• _THE PROBLEM_
Your answer must be an exact copy of the records below, minus the pictures.

Saved data entries
*** Begin section ***
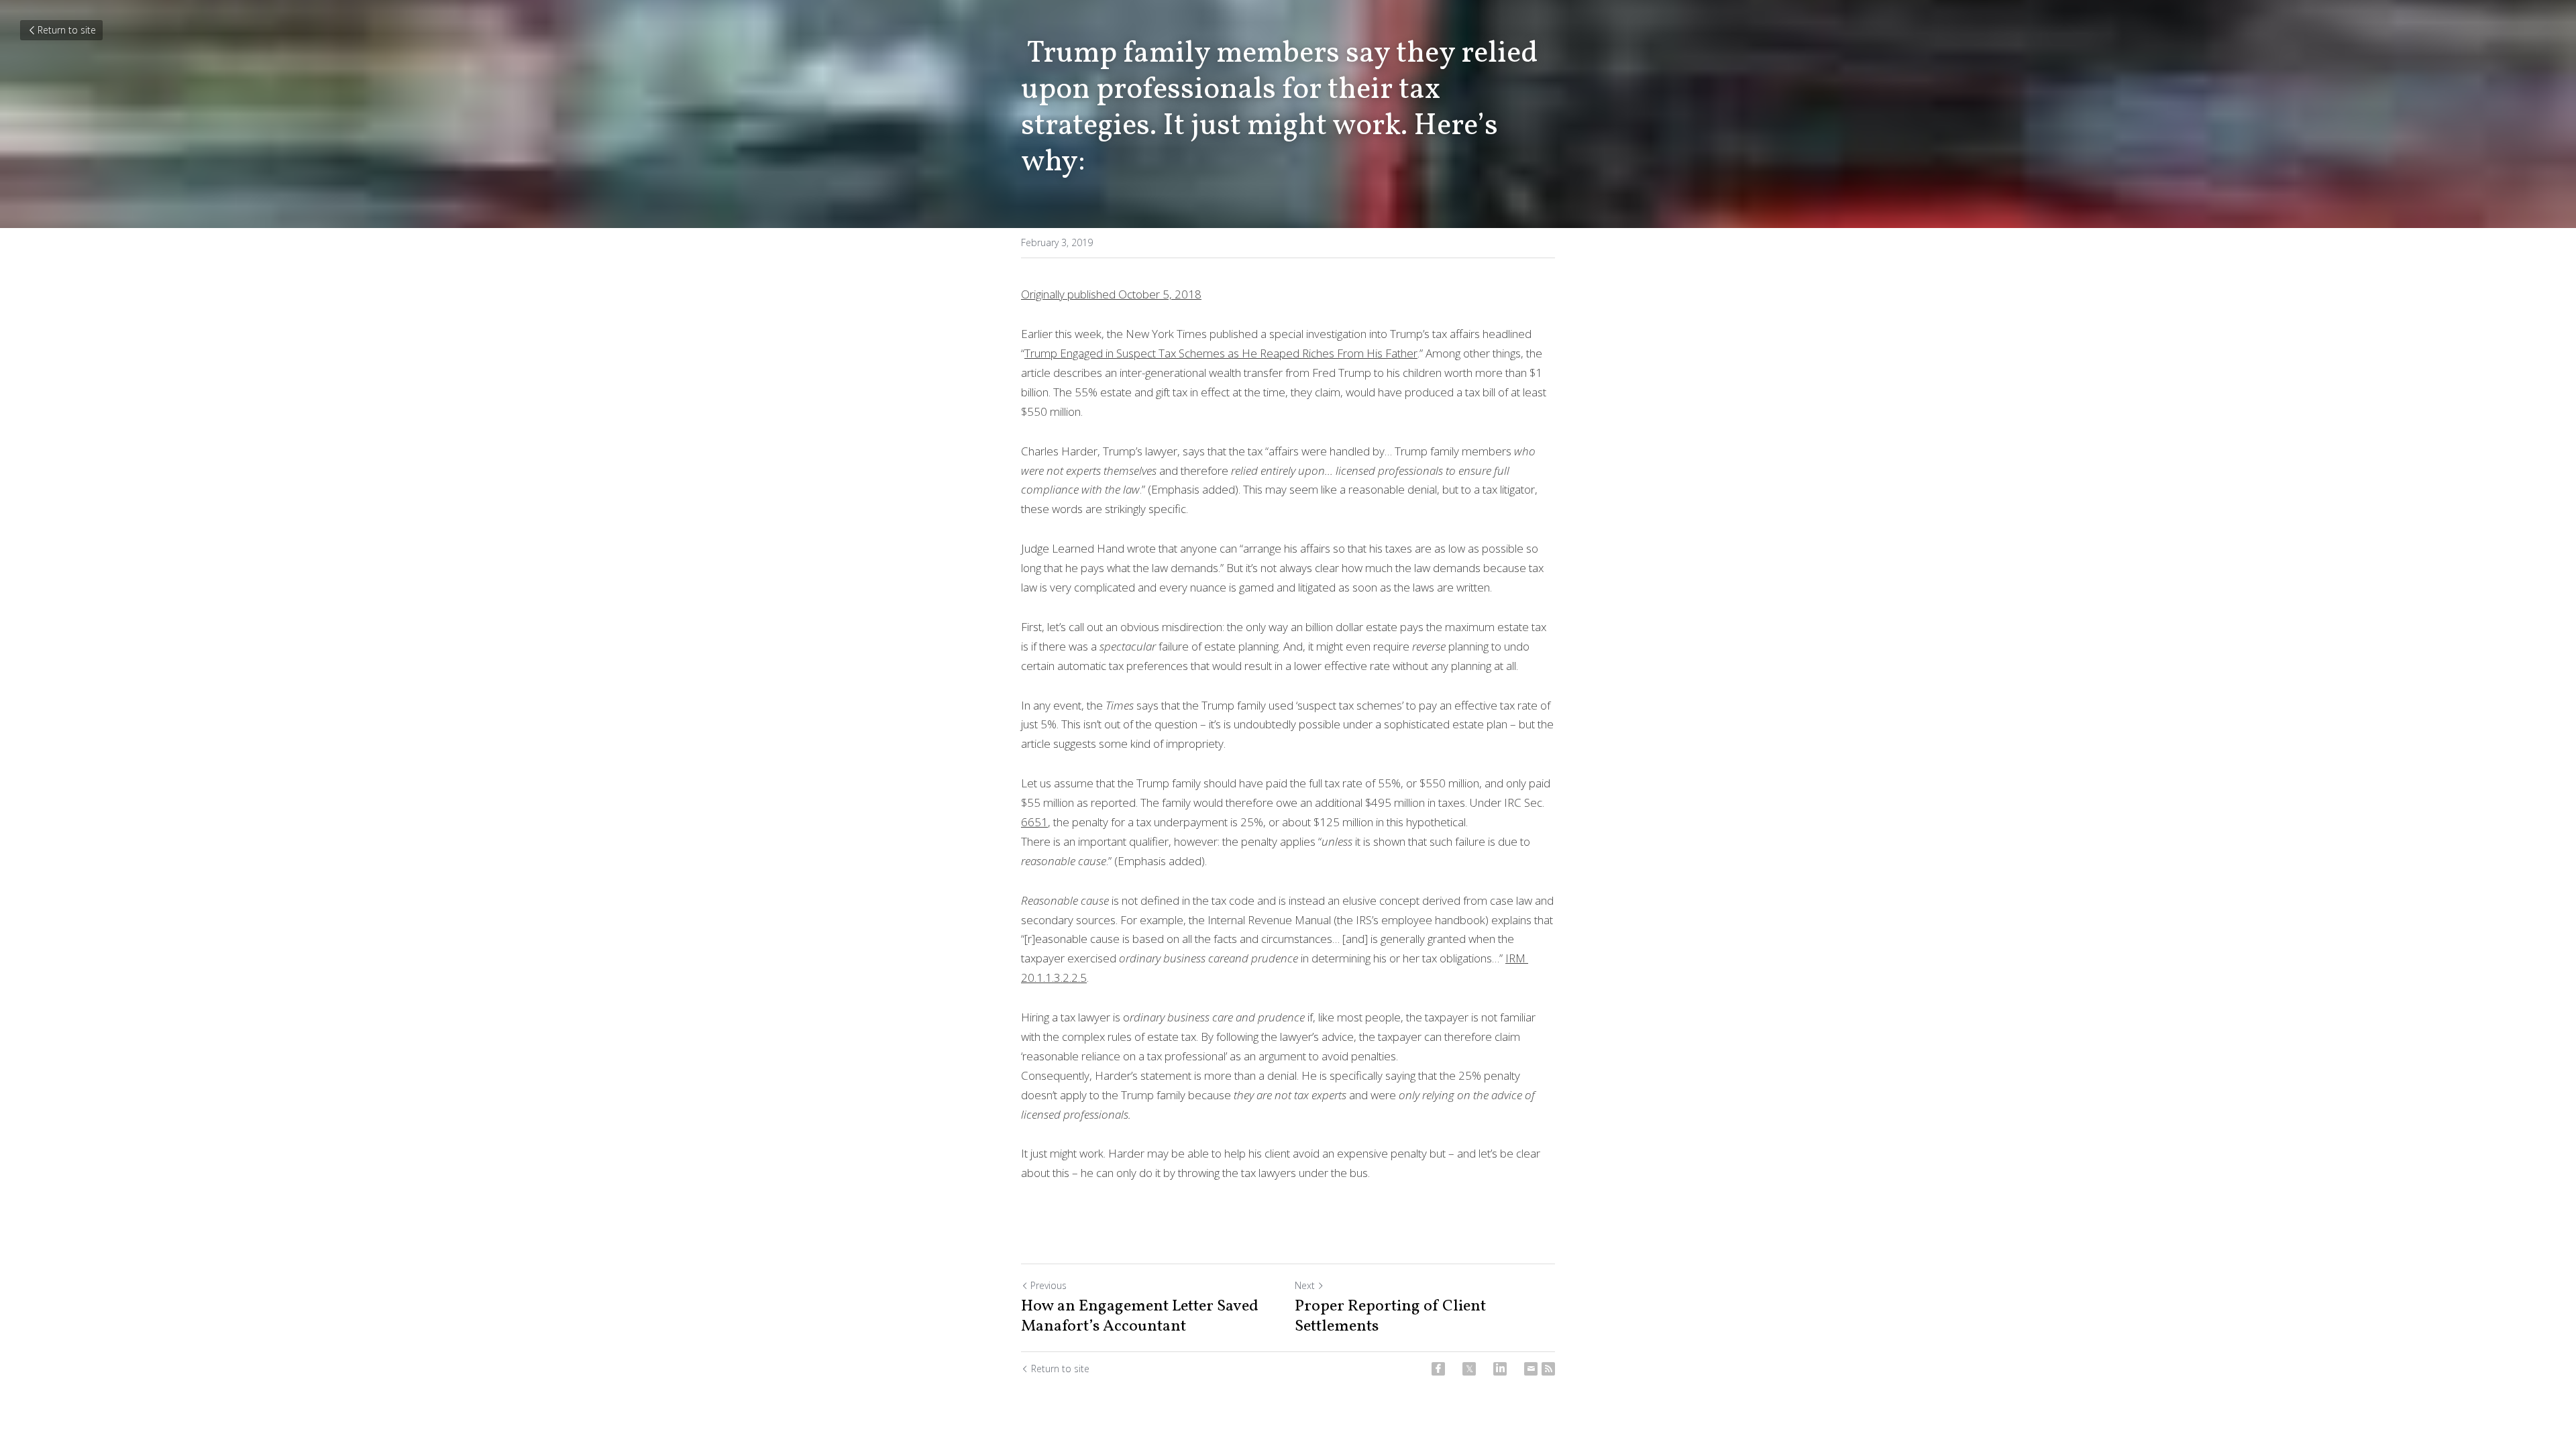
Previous (1048, 1285)
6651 (1034, 822)
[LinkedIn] (1500, 1369)
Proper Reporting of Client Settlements (1390, 1316)
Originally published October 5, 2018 (1111, 294)
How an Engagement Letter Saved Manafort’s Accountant (1139, 1316)
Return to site (67, 29)
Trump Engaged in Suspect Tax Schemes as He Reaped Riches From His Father (1220, 353)
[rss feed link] (1548, 1369)
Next (1305, 1285)
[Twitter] (1469, 1369)
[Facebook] (1438, 1369)
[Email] (1531, 1369)
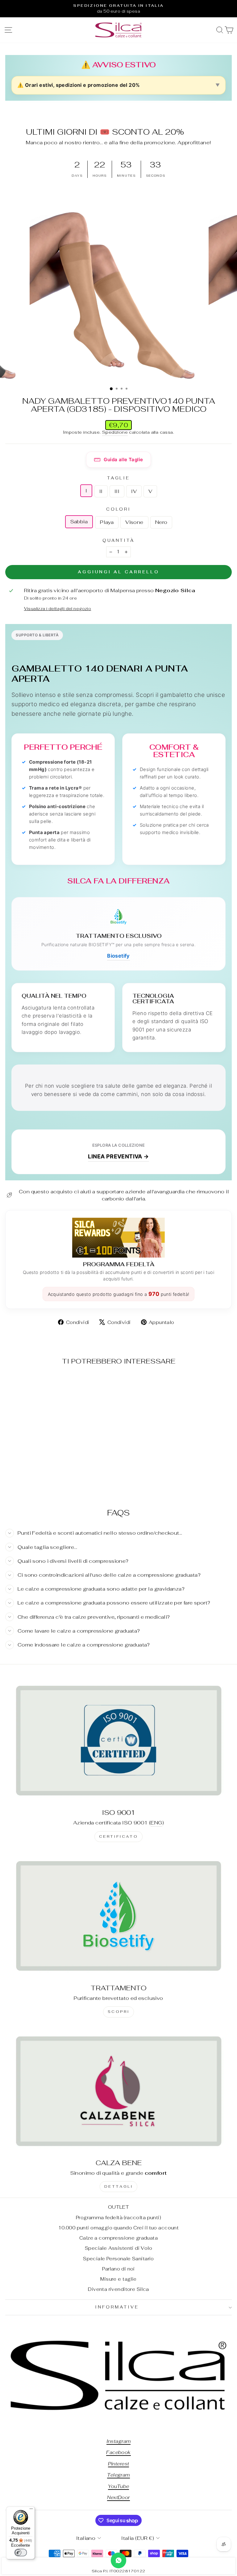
*** End section ***
• _RESULT FOR THIS TASK_
Previous (1048, 1285)
6651 (1034, 822)
[LinkedIn] (1500, 1369)
Proper Reporting of Client Settlements (1390, 1316)
Originally published October 5, 2018 (1111, 294)
How an Engagement Letter Saved Manafort’s Accountant (1139, 1316)
Return to site (67, 29)
Trump Engaged in Suspect Tax Schemes as He Reaped Riches From His Father (1220, 353)
[rss feed link] (1548, 1369)
Next (1305, 1285)
[Twitter] (1469, 1369)
[Facebook] (1438, 1369)
[Email] (1531, 1369)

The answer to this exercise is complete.